Detection of outlier loci

To evaluate genetic structure and demography based on neutral genetic information and to avoid bias due to outlier loci21, we conducted outlier loci detection. Although population-based outlier loci detection methods have been used extensively, a recent study22 showed that historical or on-going demographic events (e.g. gene flow, admixture, population bottlenecks, and expansions) can lead to bias in these population-based approaches. Moreover, admixture and a historical bottleneck were observed in C. falcatum populations in our previous study11. We therefore used an individual-based principal component analysis (PCA) approach to detect outlier loci. This approach was implemented using the R package pcadapt28 which robustly detects outlier loci under several population demographic patterns. A principal component number of K = 7 was initially employed based on the trend of the scree plot. However, the number of outlier loci was too large under these conditions. Because the slope of the scree plot began leveling out at K = 3, we instead set K to 3. We also excluded non-neutral loci estimated by pcadapt using vcftools. The remaining loci, which were considered to be neutral, were used for population genetic analysis.

Genetic diversity within populations and population differentiation

The average gene diversity and FST values at each SNP locus were calculated using hierfstat29. To estimate the effect of differences in mating system, we also used hierfstat to compute the mean inbreeding coefficient, FIS, for populations of more than 4 individuals. According to Hedrick30, the FIS value reflects the relative contribution of selfing sensu-lato (both gametophytic and sporophytic selfing) to outcrossing in each population. To validate the geographical pattern of inbreeding coefficients, we also tested the correlation between FIS and latitude for subsp. littorale and australe populations. We estimated effective population size by linkage disequilibrium using NeEstimator 2.0131.

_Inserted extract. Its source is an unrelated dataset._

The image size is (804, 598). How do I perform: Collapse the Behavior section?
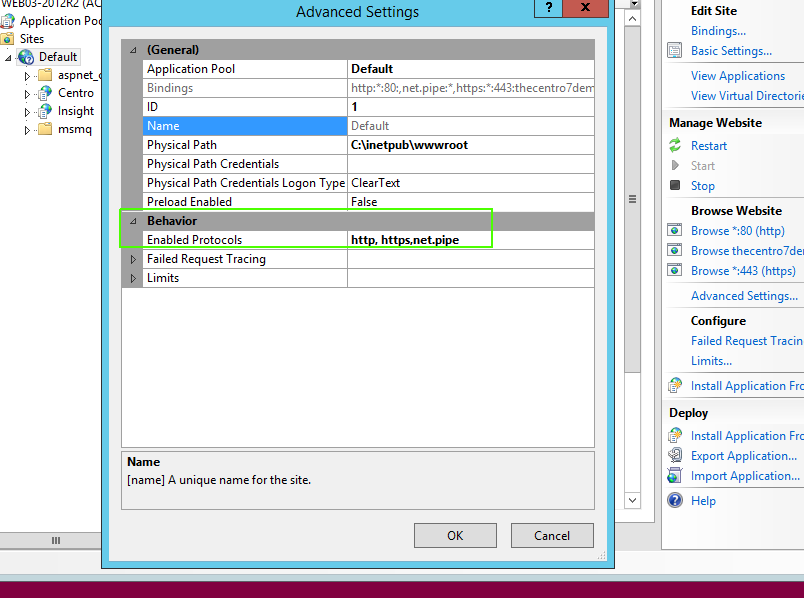coord(133,221)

Individual-based genetic structure and admixture

To evaluate genetic structure among individuals, we performed principal coordinate analysis (PCoA) using GenAlEx 6.532. To carry out the PCoA, pairwise genetic distances33 between individuals were calculated with the “interpolating missing” option to correct for any bias due to missing data. We also conducted a model-based cluster analysis using STRUCTURE34. Numbers of clusters (K) between 1 and 25 were evaluated under the correlated allele frequencies model35 by running 10,000 burn-in Markov Chain Monte Carlo (MCMC) repetitions and 10,000 subsequent repetitions. We used the CLUMPAK server36 to evaluate multimodality37 among runs for each K and to generate barplots for the different values of K. The probability of the data (Ln P(D)) and ΔK38 were summarized using STRUCTUREHARVESTER39. We estimated a pattern of population bifurcation and events of mixing between populations by using TreeMix 1.1240. TreeMix infers the points at which admixtures happened in a population tree under the assumed number of admixture events. We assumed 1–5 admixture events, and the best tree was defined by likelihood41.

Demographic inference

Population demography in terms of temporal changes in population size was evaluated by generating an Extended Bayesian Skyline Plot (EBSP)42 and a Stairway plot43. We first generated an EBSP using BEAST 2.4.444 for the two subspecies, excluding the OGAS populations. We used a modified version of the method introduced by Trucchi et al.45, who successfully detected temporal changes in the size of king penguin populations and showed that highly polymorphic loci identified by RAD-seq can reflect general trends that also apply to other kinds of loci. To obtain all sequences with more than four polymorphic sites, following Trucchi et al.45, we sampled one sequence per individual randomly. We used a substitution rate of 0.75 × 10–8 per site per year based on estimates for Arabidopsis thaliana46. The substitution rate parameter for sequences with four polymorphic sites was set to 1.0, and was increased in proportion to the number of polymorphic sites (i.e. it was set to 1.25 for sequences with five polymorphic sites and 1.5 for those with six). We ran 250,000,000 MCMC chains and collected a trace and EBSP log after every 1000 chains. Tracer 1.647 was used to verify that the Estimated Sample Size was greater than 100 for all parameters. We calculated Tajima’s D48 for these loci using DnaSP 649 to evaluate the general trend in the demographic pattern.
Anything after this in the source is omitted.